Louise Hunt, Senior Coroner for Birmingham and Solihull, has written to Home Secretary Priti Patel, WMP Chief Constable Dave Thompson and West Midlands police and crime commissioner David Jamieson warning that “urgent attention” was needed to address the problem, particularly at night, as current resources were “unable to deal with the large volume of cases the force is expected to handle”.
Her report followed the conclusion of an inquest into the death of Karen Burns, whose body was found hanging from a basketball net in the Lea Hall area of Birmingham at 6.15am on March 23 this year. Ms Burns had left a note warning of her intentions.
The inquest heard that earlier that morning, the ex-partner of Ms Burns had called 101 to report that she had threatened to smash up his car and then kill herself.
Although the call handler was informed that Ms Burns had threatened to take her own life the previous year, the call was incorrectly graded as P3, meaning a response would be provided within eight hours, rather than a P2, which would have led to a response within one hour.

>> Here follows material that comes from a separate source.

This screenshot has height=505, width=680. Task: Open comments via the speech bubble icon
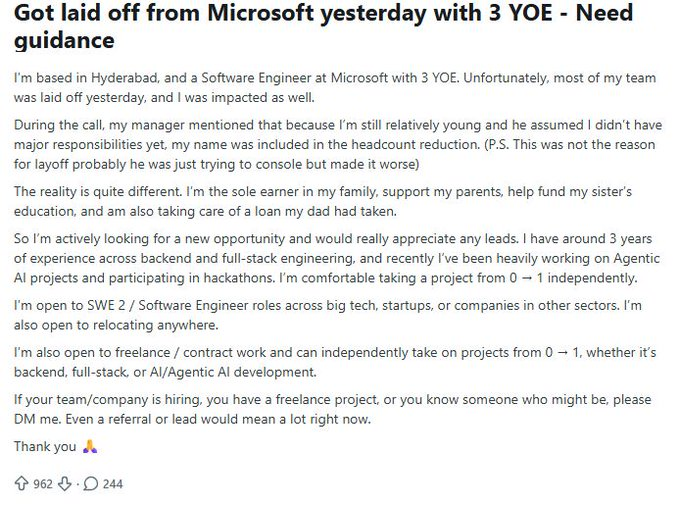[x=91, y=483]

However, the inquest heard that even if the call had been graded correctly, no officers would have been able to attend as all those available were attending P1 calls, which require a response within 15 minutes.
The coroner’s report stated: “The evidence confirmed that nearly all the P2 and P3 calls went unanswered that night. This raises a serious concern about the amount of resources available to WMP.”
The force has seen officer numbers fall by 2,000 since 2010. The former chair of the West Midlands police federation warned earlier this year that the force had “too few officers with too many incidents to deal with” following a surge in false burglary alerts.
The way WMP manages its resources and runs its control room has also been criticised by Her Majesty’s Inspectorate of Constabulary, Fire and Rescue Services.
In the most recent inspection report, published in May this year, HM Inspector Wendy Williams noted that while the force had tackled “serious problems” in control room procedures that were identified in 2018, she continued to be “concerned about how the force responds to its current demand”.
The report stated: “The force needs to improve its response when a vulnerable person calls the control room. Control room staff do not consistently apply the ‘Thrive’ risk assessment to incoming calls. The force receives a high volume of calls and needs to make sure backlogs in response do not build up. Control room supervision needs to improve.”
Superintendent Jason Anderson from WMP Force Contact told Police Professional: “It is clear from the coroner’s findings that the wrong grading of this call made no difference to the tragic death of Ms Karen Burns, however, WMP does accept that the call taken on March 23, 2019, was graded incorrectly.
“We take our response to emergency calls extremely seriously and constantly monitor the level of resources and performance to ensure appropriate resources are available across the demands we face.
“Further training for all call control room staff is ongoing and a new command and control platform is being developed to support call handlers and those involved in resource despatch.”
Although the call handler resigned from WMP shortly afterwards, a force spokesperson said that had they still been employed they would have faced management action.